_Dataset entries_.
_ _ _ _ _ _ _

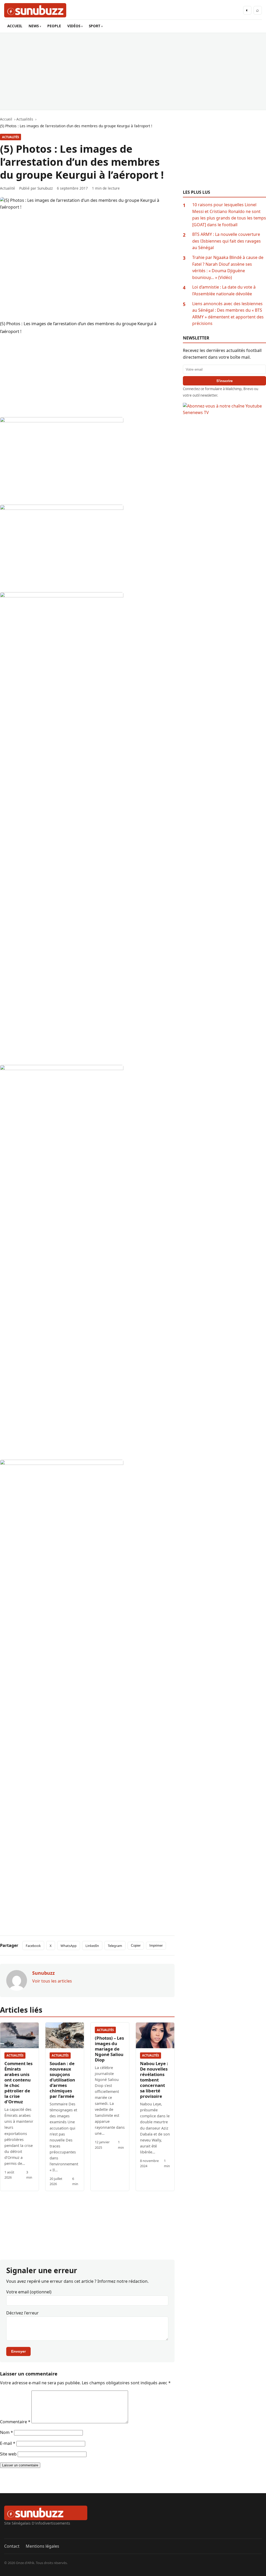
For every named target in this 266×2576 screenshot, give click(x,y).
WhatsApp (69, 1945)
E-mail (7, 2443)
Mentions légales (42, 2546)
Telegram (115, 1945)
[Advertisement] (133, 71)
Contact (11, 2546)
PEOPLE (54, 25)
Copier (136, 1945)
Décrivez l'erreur (22, 2313)
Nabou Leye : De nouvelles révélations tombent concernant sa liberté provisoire (154, 2079)
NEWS (34, 25)
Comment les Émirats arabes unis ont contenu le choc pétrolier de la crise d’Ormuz (18, 2082)
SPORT (94, 25)
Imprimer (156, 1945)
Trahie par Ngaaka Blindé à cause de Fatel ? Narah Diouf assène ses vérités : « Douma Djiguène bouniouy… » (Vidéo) (227, 267)
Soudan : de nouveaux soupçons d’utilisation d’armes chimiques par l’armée (62, 2079)
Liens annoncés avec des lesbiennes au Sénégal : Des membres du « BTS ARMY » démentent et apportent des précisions (228, 313)
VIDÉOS (73, 25)
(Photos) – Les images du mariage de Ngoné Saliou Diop (109, 2049)
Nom (6, 2432)
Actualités (10, 137)
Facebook (33, 1945)
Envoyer (18, 2351)
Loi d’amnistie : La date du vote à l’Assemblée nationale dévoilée (224, 290)
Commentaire (15, 2422)
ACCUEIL (14, 25)
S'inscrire (224, 381)
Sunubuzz (45, 188)
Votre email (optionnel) (28, 2292)
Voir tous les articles (52, 1981)
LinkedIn (92, 1945)
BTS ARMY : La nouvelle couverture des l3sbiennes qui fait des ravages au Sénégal (226, 240)
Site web (8, 2454)
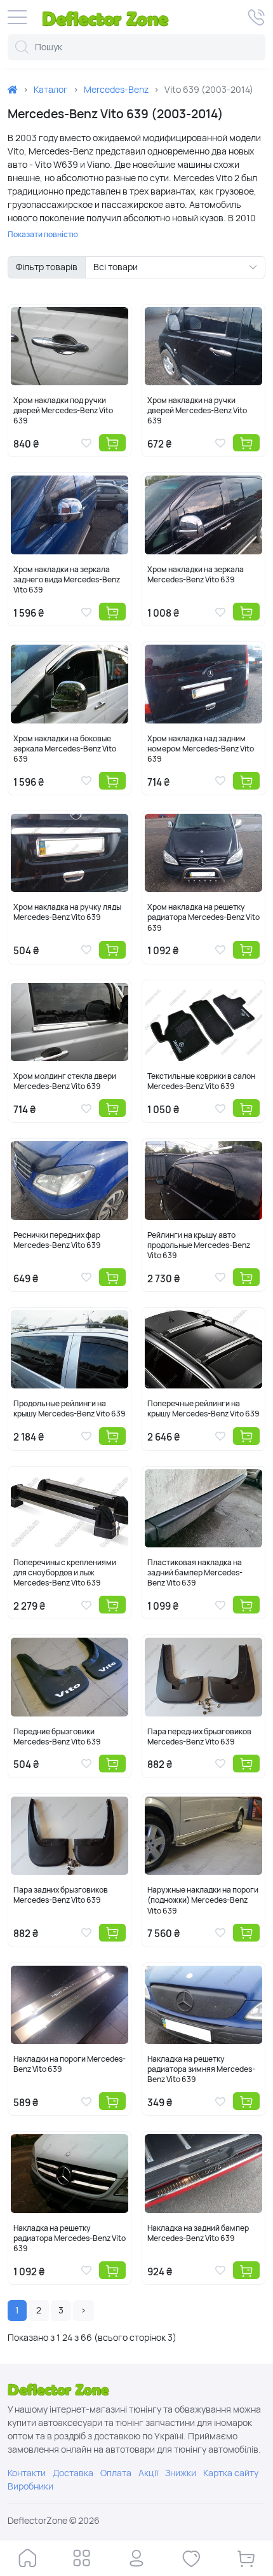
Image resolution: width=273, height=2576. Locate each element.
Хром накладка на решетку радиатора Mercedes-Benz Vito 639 (203, 917)
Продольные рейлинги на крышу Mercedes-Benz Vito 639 (69, 1409)
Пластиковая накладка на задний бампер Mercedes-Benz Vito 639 (195, 1573)
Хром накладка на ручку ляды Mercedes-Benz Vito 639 (67, 912)
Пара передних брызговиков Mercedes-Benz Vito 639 (199, 1737)
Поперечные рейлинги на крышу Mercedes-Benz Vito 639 (203, 1409)
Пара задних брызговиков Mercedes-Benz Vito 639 (60, 1895)
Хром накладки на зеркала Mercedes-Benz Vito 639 (195, 575)
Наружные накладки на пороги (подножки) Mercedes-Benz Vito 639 (202, 1900)
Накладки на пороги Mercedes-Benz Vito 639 (69, 2064)
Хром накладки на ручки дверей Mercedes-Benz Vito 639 (197, 410)
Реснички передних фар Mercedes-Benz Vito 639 (57, 1240)
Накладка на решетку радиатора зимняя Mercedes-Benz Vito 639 (201, 2069)
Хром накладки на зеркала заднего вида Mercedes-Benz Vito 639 (66, 580)
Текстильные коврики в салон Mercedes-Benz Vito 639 (201, 1081)
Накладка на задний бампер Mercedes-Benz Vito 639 (198, 2233)
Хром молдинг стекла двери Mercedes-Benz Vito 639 (64, 1081)
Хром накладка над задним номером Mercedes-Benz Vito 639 (200, 749)
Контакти (27, 2473)
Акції (148, 2473)
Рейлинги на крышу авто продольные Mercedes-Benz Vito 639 (198, 1245)
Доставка (73, 2473)
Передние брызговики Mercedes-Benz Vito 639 (57, 1737)
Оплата (115, 2473)
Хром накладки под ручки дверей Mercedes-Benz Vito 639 (63, 410)
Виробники (30, 2486)
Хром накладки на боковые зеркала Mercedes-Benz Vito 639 (64, 749)
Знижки (180, 2473)
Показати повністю (43, 235)
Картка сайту (230, 2473)
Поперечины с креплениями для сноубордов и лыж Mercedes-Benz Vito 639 (64, 1573)
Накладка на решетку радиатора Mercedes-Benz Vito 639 (69, 2238)
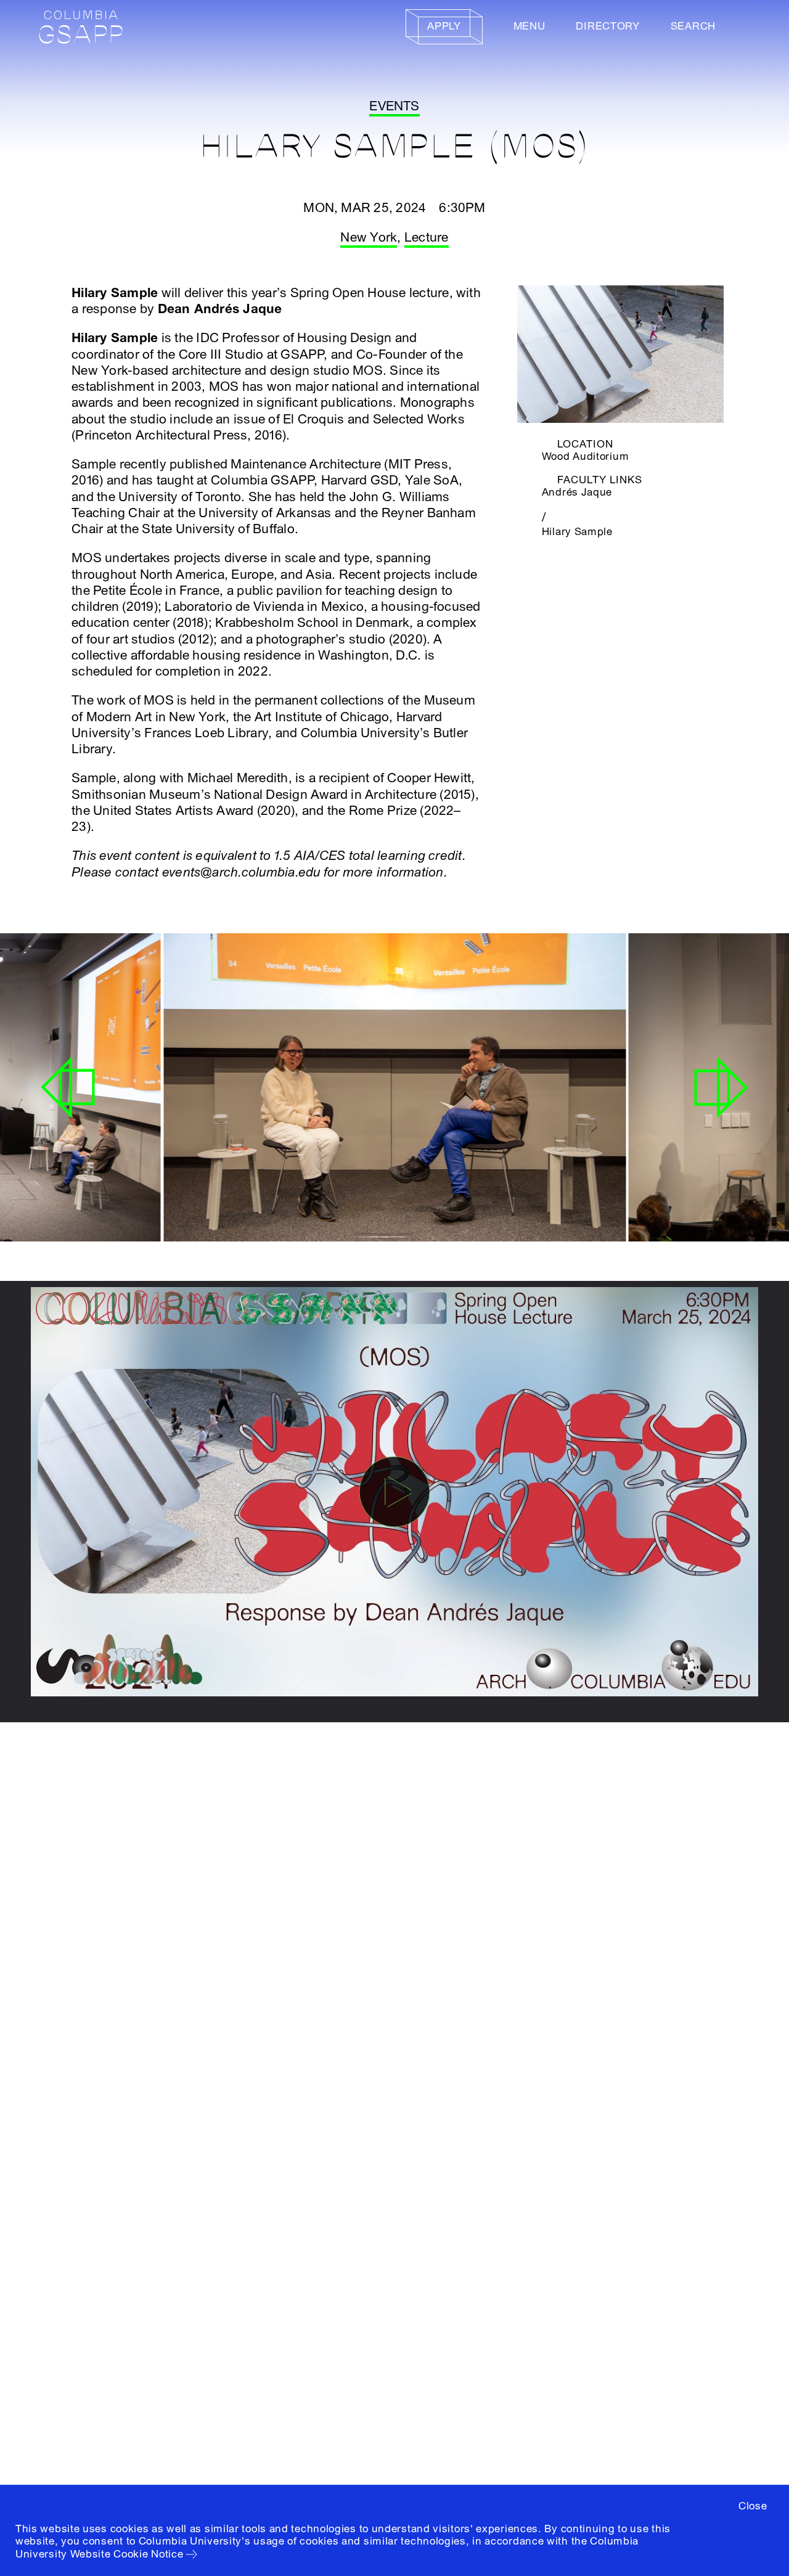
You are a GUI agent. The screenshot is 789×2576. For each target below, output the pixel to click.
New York (368, 237)
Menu (529, 26)
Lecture (426, 237)
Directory (607, 26)
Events (394, 106)
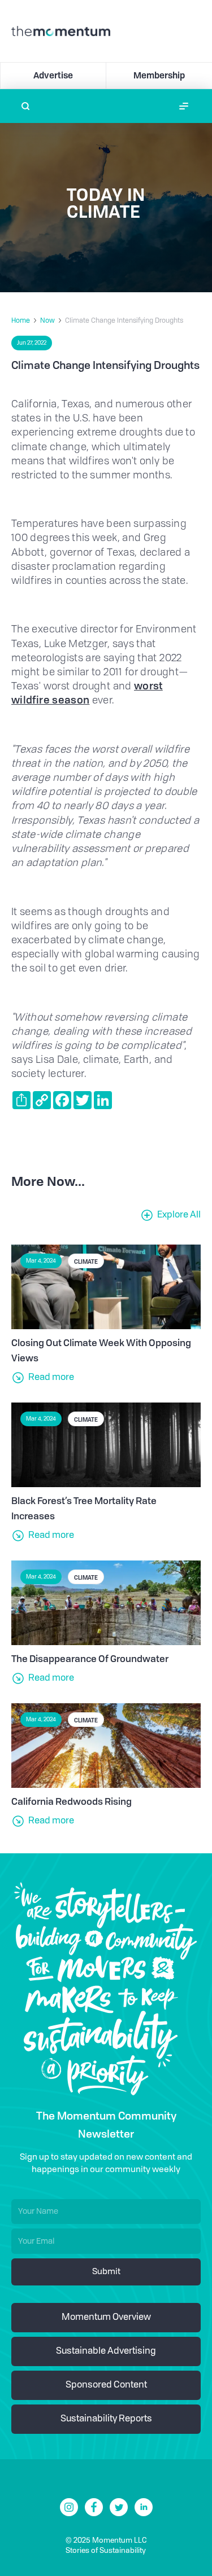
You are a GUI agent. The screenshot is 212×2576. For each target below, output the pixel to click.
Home (20, 321)
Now (47, 321)
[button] (184, 106)
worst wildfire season (87, 692)
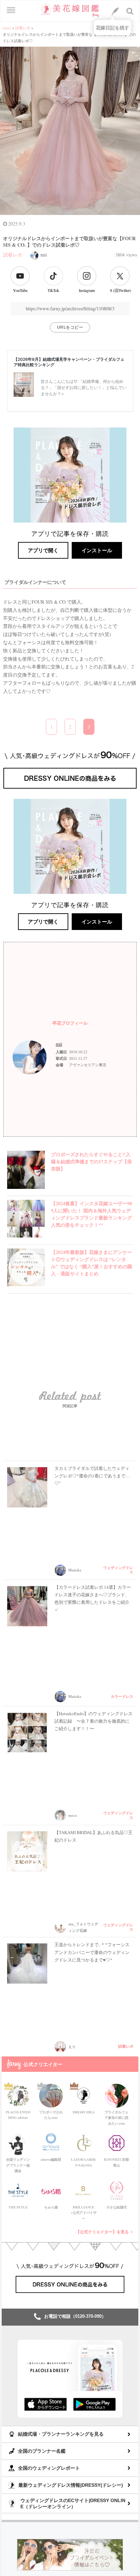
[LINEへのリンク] (115, 11)
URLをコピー (70, 327)
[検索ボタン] (130, 11)
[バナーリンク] (70, 2554)
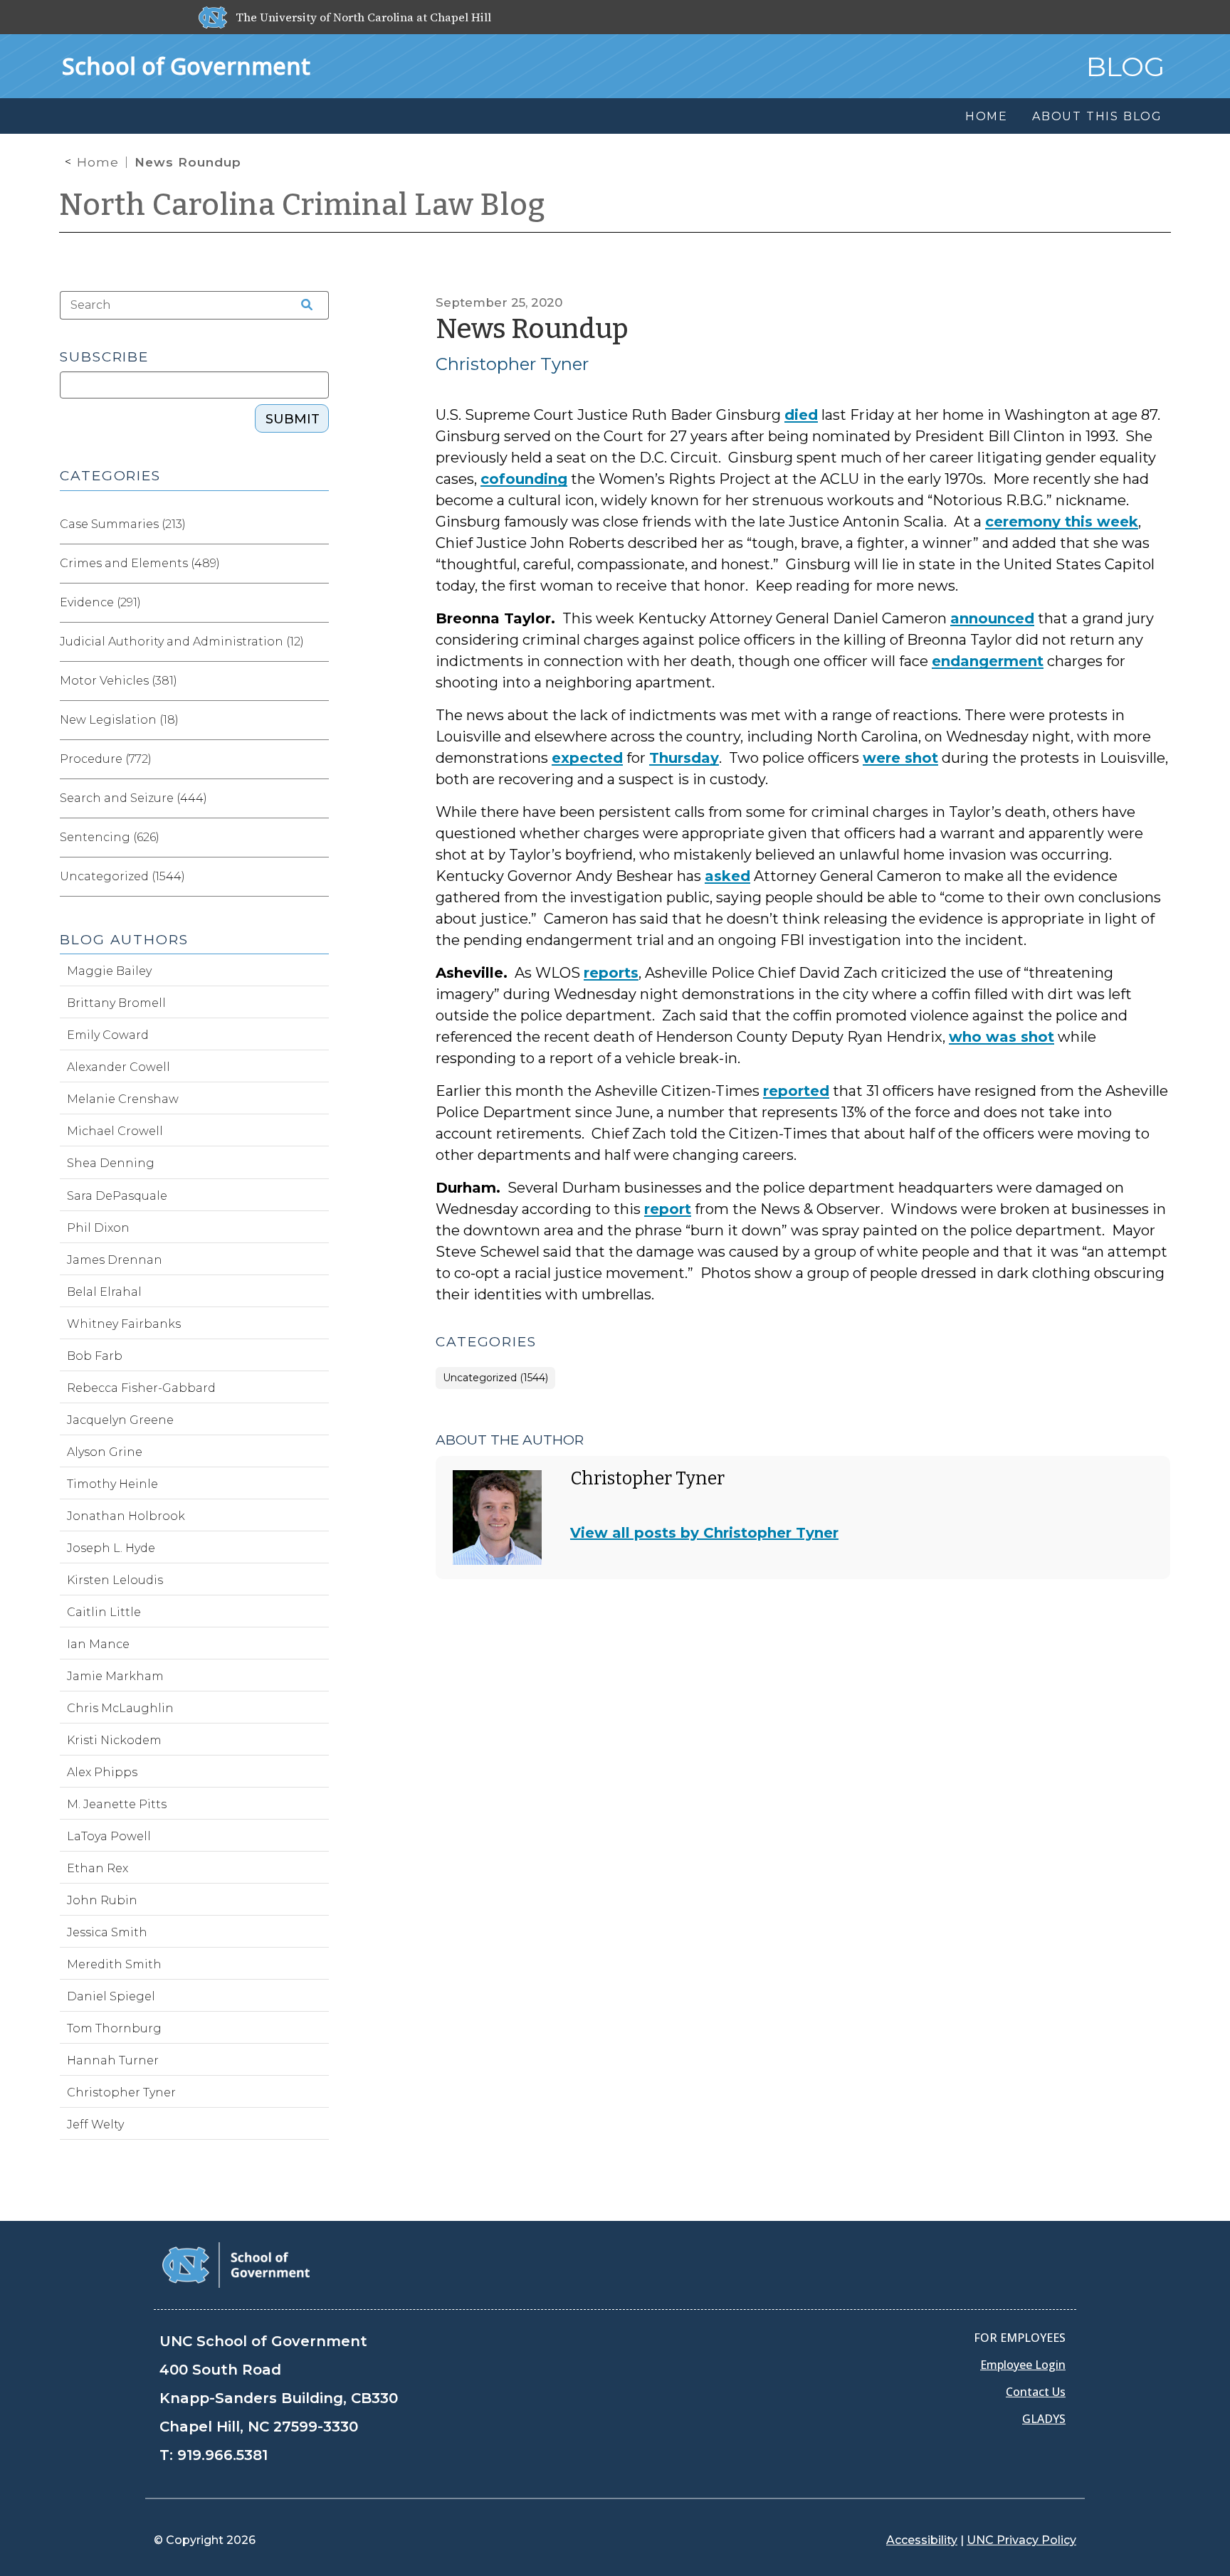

_ _ _ _ _ _ _

Quote the records in full and exactly; skip any image.

_Solution to the exercise_.
For every named target in this 266×2576 screenshot, give click(x,y).
WhatsApp (69, 1945)
E-mail (7, 2443)
Mentions légales (42, 2546)
Telegram (115, 1945)
[Advertisement] (133, 71)
Contact (11, 2546)
PEOPLE (54, 25)
Copier (136, 1945)
Décrivez l'erreur (22, 2313)
Nabou Leye : De nouvelles révélations tombent concernant sa liberté provisoire (154, 2079)
NEWS (34, 25)
Comment les Émirats arabes unis ont contenu le choc pétrolier de la crise d’Ormuz (18, 2082)
SPORT (94, 25)
Imprimer (156, 1945)
Trahie par Ngaaka Blindé à cause de Fatel ? Narah Diouf assène ses vérités : « Douma Djiguène bouniouy… » (Vidéo) (227, 267)
Soudan : de nouveaux soupçons d’utilisation d’armes chimiques par l’armée (62, 2079)
Liens annoncés avec des lesbiennes au Sénégal : Des membres du « BTS ARMY » démentent et apportent des précisions (228, 313)
VIDÉOS (73, 25)
(Photos) – Les images du mariage de Ngoné Saliou Diop (109, 2049)
Nom (6, 2432)
Actualités (10, 137)
Facebook (33, 1945)
Envoyer (18, 2351)
Loi d’amnistie : La date du vote à l’Assemblée nationale dévoilée (224, 290)
Commentaire (15, 2422)
ACCUEIL (14, 25)
S'inscrire (224, 381)
Sunubuzz (45, 188)
Votre email (optionnel) (28, 2292)
Voir tous les articles (52, 1981)
LinkedIn (92, 1945)
BTS ARMY : La nouvelle couverture des l3sbiennes qui fait des ravages au Sénégal (226, 240)
Site web (8, 2454)
Image resolution: width=273, height=2576. Locate each element.
Хром накладка на решетку радиатора Mercedes-Benz Vito 639 (203, 917)
Продольные рейлинги на крышу Mercedes-Benz Vito 639 (69, 1409)
Пластиковая накладка на задний бампер Mercedes-Benz Vito 639 (195, 1573)
Хром накладка на ручку ляды Mercedes-Benz Vito 639 (67, 912)
Пара передних брызговиков Mercedes-Benz Vito 639 (199, 1737)
Поперечные рейлинги на крышу Mercedes-Benz Vito 639 (203, 1409)
Пара задних брызговиков Mercedes-Benz Vito 639 (60, 1895)
Хром накладки на зеркала Mercedes-Benz Vito 639 (195, 575)
Наружные накладки на пороги (подножки) Mercedes-Benz Vito 639 (202, 1900)
Накладки на пороги Mercedes-Benz Vito 639 (69, 2064)
Хром накладки на ручки дверей Mercedes-Benz Vito 639 (197, 410)
Реснички передних фар Mercedes-Benz Vito 639 (57, 1240)
Накладка на решетку радиатора зимняя Mercedes-Benz Vito 639 (201, 2069)
Хром накладки на зеркала заднего вида Mercedes-Benz Vito 639 (66, 580)
Текстильные коврики в салон Mercedes-Benz Vito 639 (201, 1081)
Накладка на задний бампер Mercedes-Benz Vito 639 (198, 2233)
Хром молдинг стекла двери Mercedes-Benz Vito 639 (64, 1081)
Хром накладка над задним номером Mercedes-Benz Vito 639 (200, 749)
Контакти (27, 2473)
Акції (148, 2473)
Рейлинги на крышу авто продольные Mercedes-Benz Vito 639 (198, 1245)
Доставка (73, 2473)
Передние брызговики Mercedes-Benz Vito 639 (57, 1737)
Оплата (115, 2473)
Хром накладки под ручки дверей Mercedes-Benz Vito 639 (63, 410)
Виробники (30, 2486)
Хром накладки на боковые зеркала Mercedes-Benz Vito 639 (64, 749)
Знижки (180, 2473)
Показати повністю (43, 235)
Картка сайту (230, 2473)
Поперечины с креплениями для сноубордов и лыж Mercedes-Benz Vito 639 (64, 1573)
Накладка на решетку радиатора Mercedes-Benz Vito 639 (69, 2238)
You are a GUI agent. The screenshot is 789×2576. For each target below, output the pixel to click.
New York (368, 237)
Menu (529, 26)
Lecture (426, 237)
Directory (607, 26)
Events (394, 106)
You are a GUI agent. The screenshot is 212×2576. For each target below, output the pixel to click.
Home (20, 321)
Now (47, 321)
[button] (184, 106)
worst wildfire season (87, 692)
[LINEへのリンク] (115, 11)
URLをコピー (70, 327)
[検索ボタン] (130, 11)
[バナーリンク] (70, 2554)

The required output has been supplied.